[What is expected] Only the lines from the one containing "This screenshot has width=644, height=294." through the end of the records should be retyped, exactly and including both ends; pictures stay out.

[Source information]
:::

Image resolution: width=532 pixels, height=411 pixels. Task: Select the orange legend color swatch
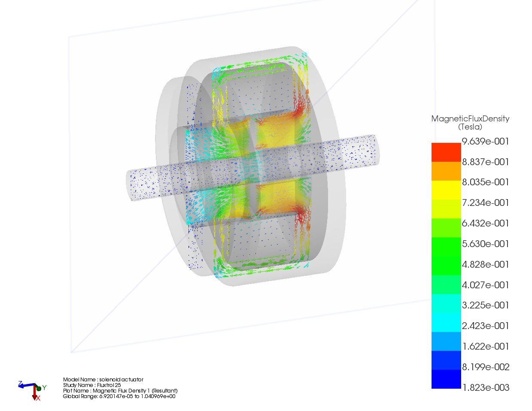[x=446, y=171]
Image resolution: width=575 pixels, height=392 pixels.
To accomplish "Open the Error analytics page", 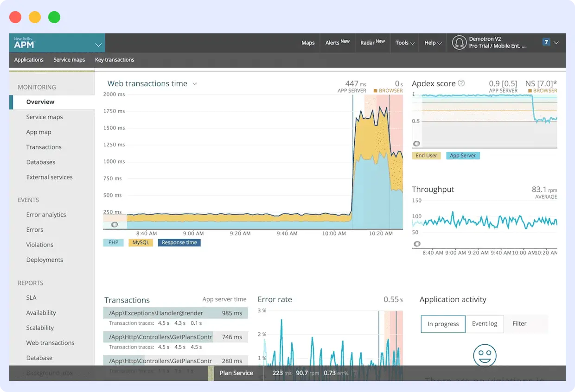I will click(x=46, y=215).
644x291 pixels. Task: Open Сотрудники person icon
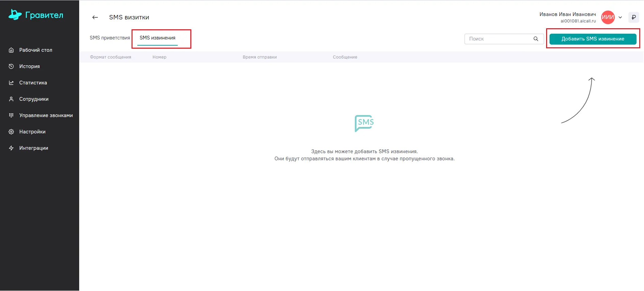pos(11,99)
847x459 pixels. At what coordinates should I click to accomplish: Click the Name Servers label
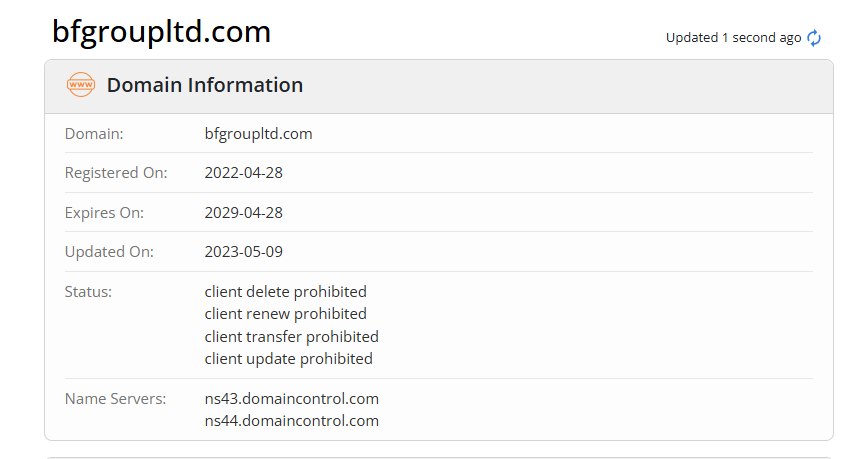click(115, 398)
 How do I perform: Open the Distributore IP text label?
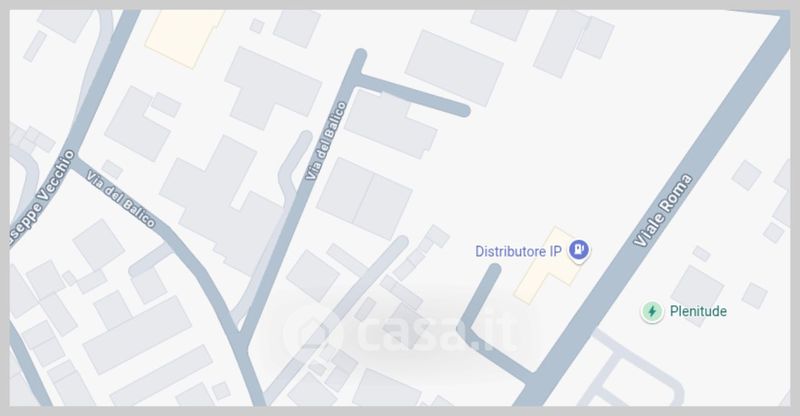(518, 251)
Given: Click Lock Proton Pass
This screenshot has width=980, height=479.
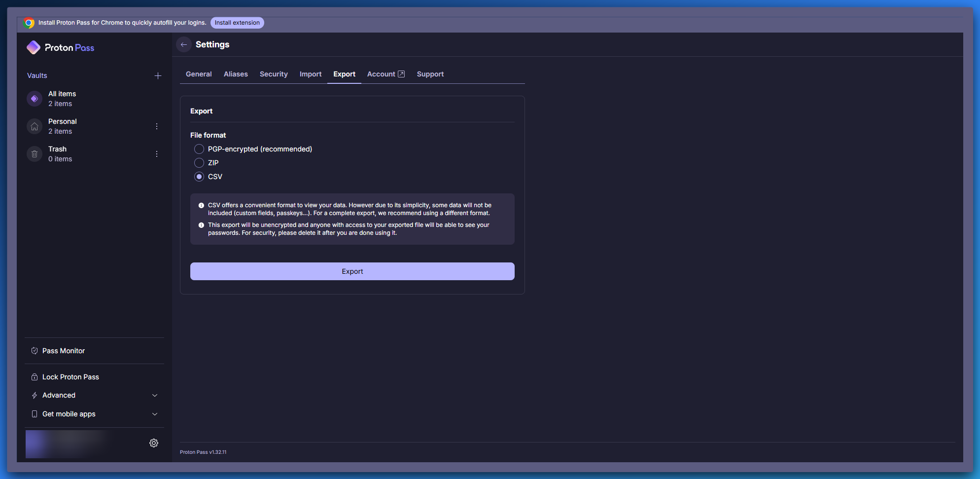Looking at the screenshot, I should pyautogui.click(x=70, y=377).
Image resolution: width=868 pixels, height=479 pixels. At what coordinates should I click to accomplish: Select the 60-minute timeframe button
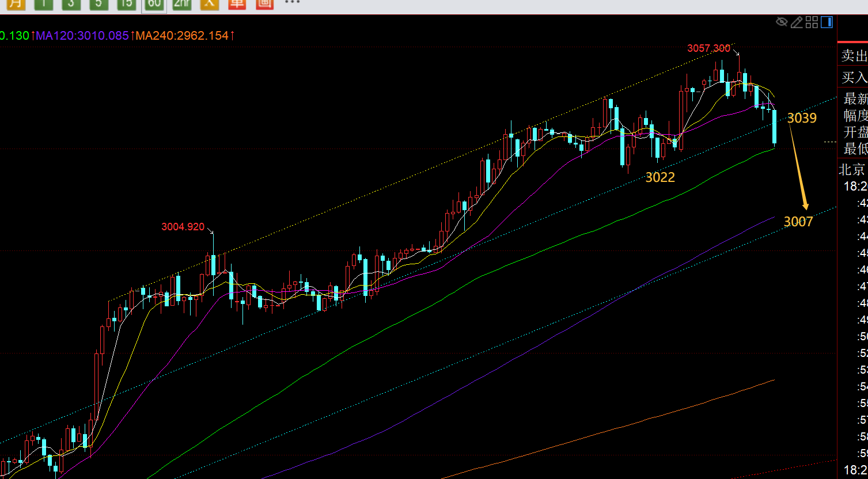pos(154,4)
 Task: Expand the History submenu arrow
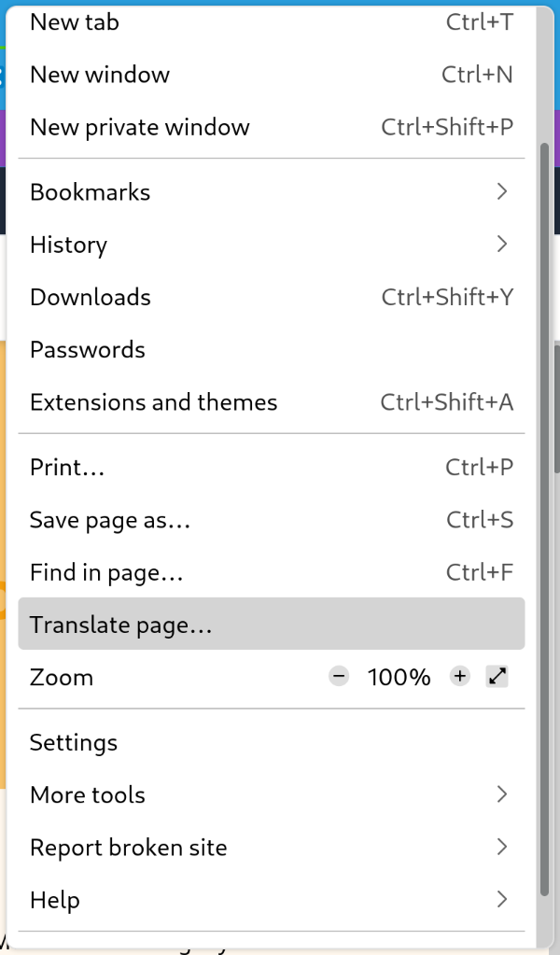click(x=502, y=245)
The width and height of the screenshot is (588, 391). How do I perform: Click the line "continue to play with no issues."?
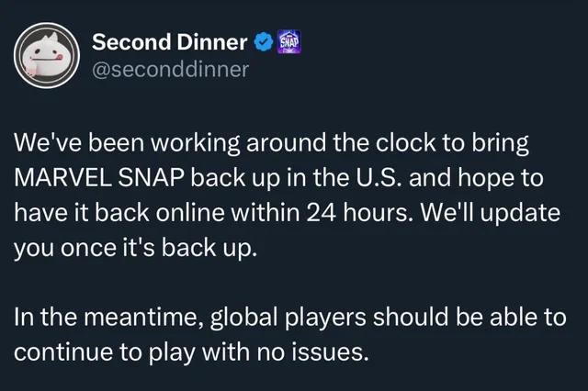pyautogui.click(x=192, y=352)
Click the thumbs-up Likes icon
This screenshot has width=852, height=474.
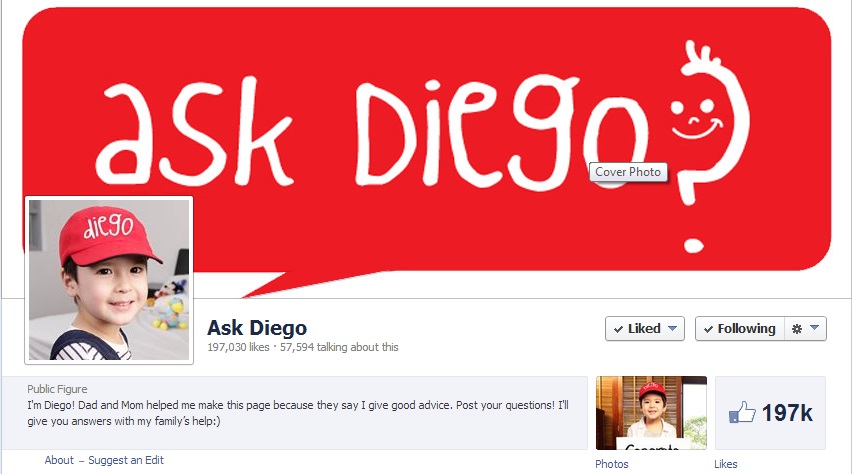(x=742, y=413)
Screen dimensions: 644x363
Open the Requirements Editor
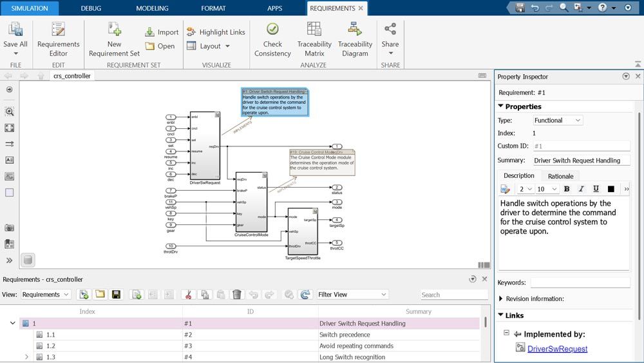[x=59, y=30]

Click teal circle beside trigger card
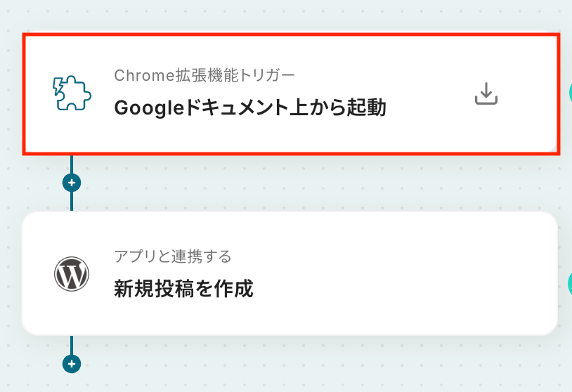pos(569,92)
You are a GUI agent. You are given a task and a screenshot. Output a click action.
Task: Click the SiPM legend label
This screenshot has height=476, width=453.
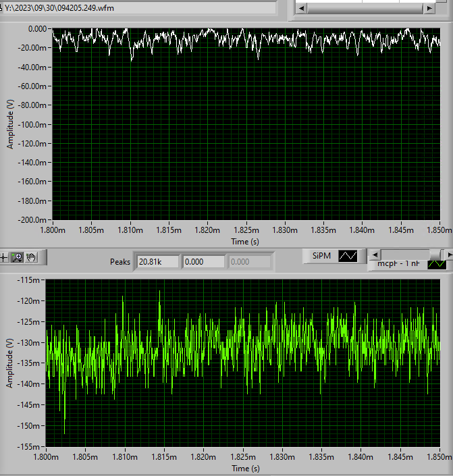321,256
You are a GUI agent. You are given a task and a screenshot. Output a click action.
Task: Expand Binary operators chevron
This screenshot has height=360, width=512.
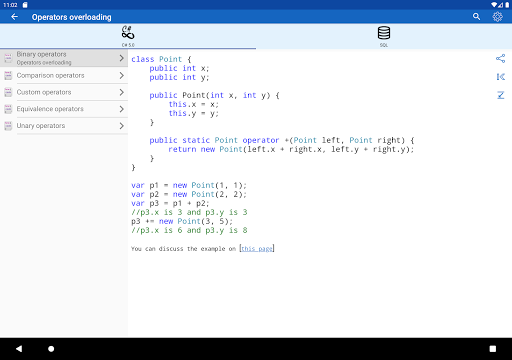coord(121,58)
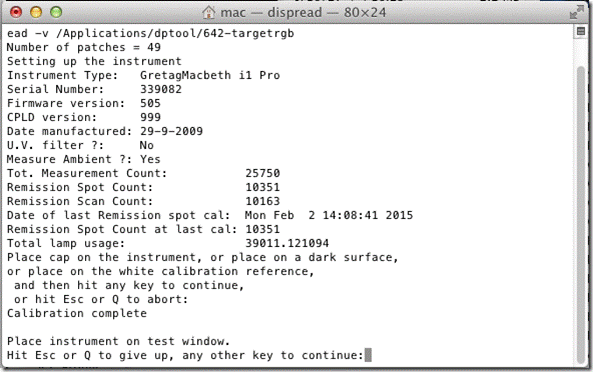The width and height of the screenshot is (593, 372).
Task: Close the terminal window with red button
Action: (16, 12)
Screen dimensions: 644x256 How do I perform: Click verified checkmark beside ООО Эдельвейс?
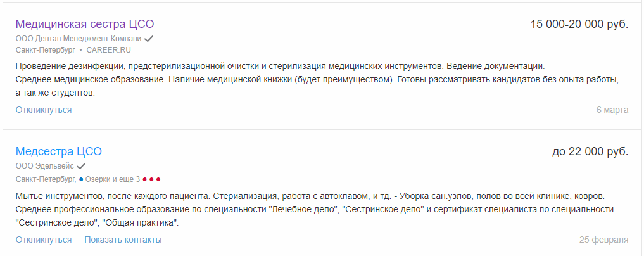(x=81, y=166)
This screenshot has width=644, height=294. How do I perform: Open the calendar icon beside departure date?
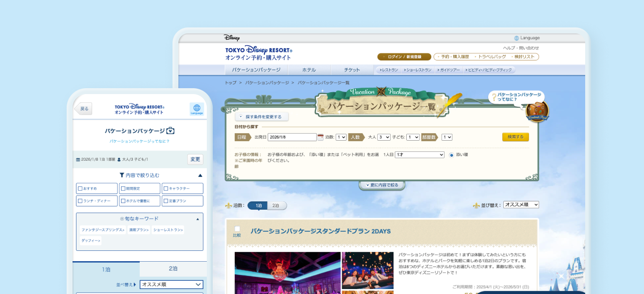pyautogui.click(x=321, y=137)
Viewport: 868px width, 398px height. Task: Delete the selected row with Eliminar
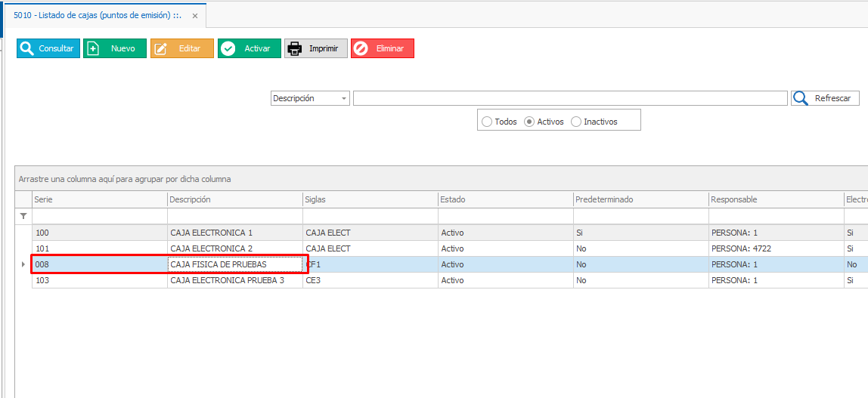(x=382, y=48)
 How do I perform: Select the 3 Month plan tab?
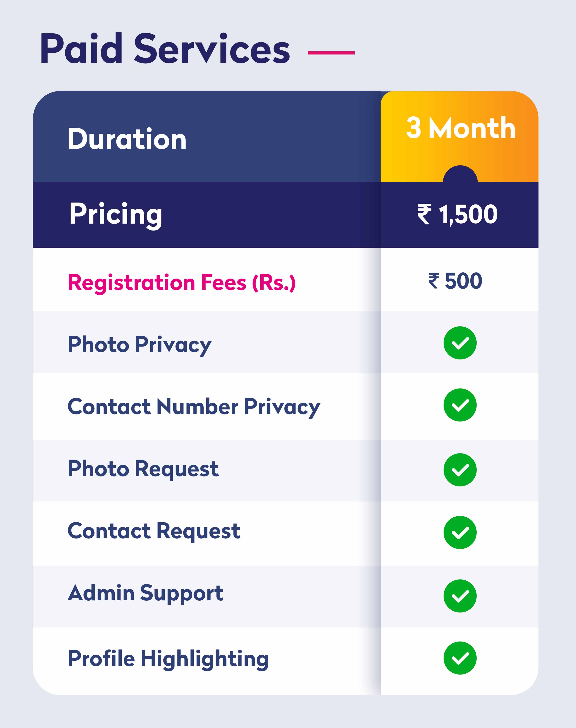(461, 128)
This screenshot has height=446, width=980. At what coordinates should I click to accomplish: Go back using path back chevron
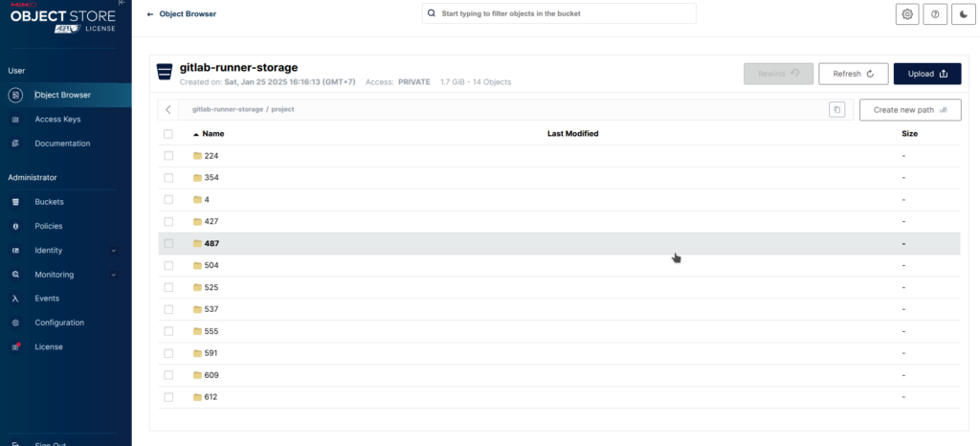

:::

[Result of this task]
This screenshot has width=644, height=294. How do I perform: Open the calendar icon beside departure date?
pyautogui.click(x=321, y=137)
Viewport: 868px width, 398px height. Task: Delete the selected row with Eliminar
(x=382, y=48)
 How do I perform: Select the 3 Month plan tab?
(461, 128)
This screenshot has height=446, width=980. At what coordinates should I click to accomplish: Go back using path back chevron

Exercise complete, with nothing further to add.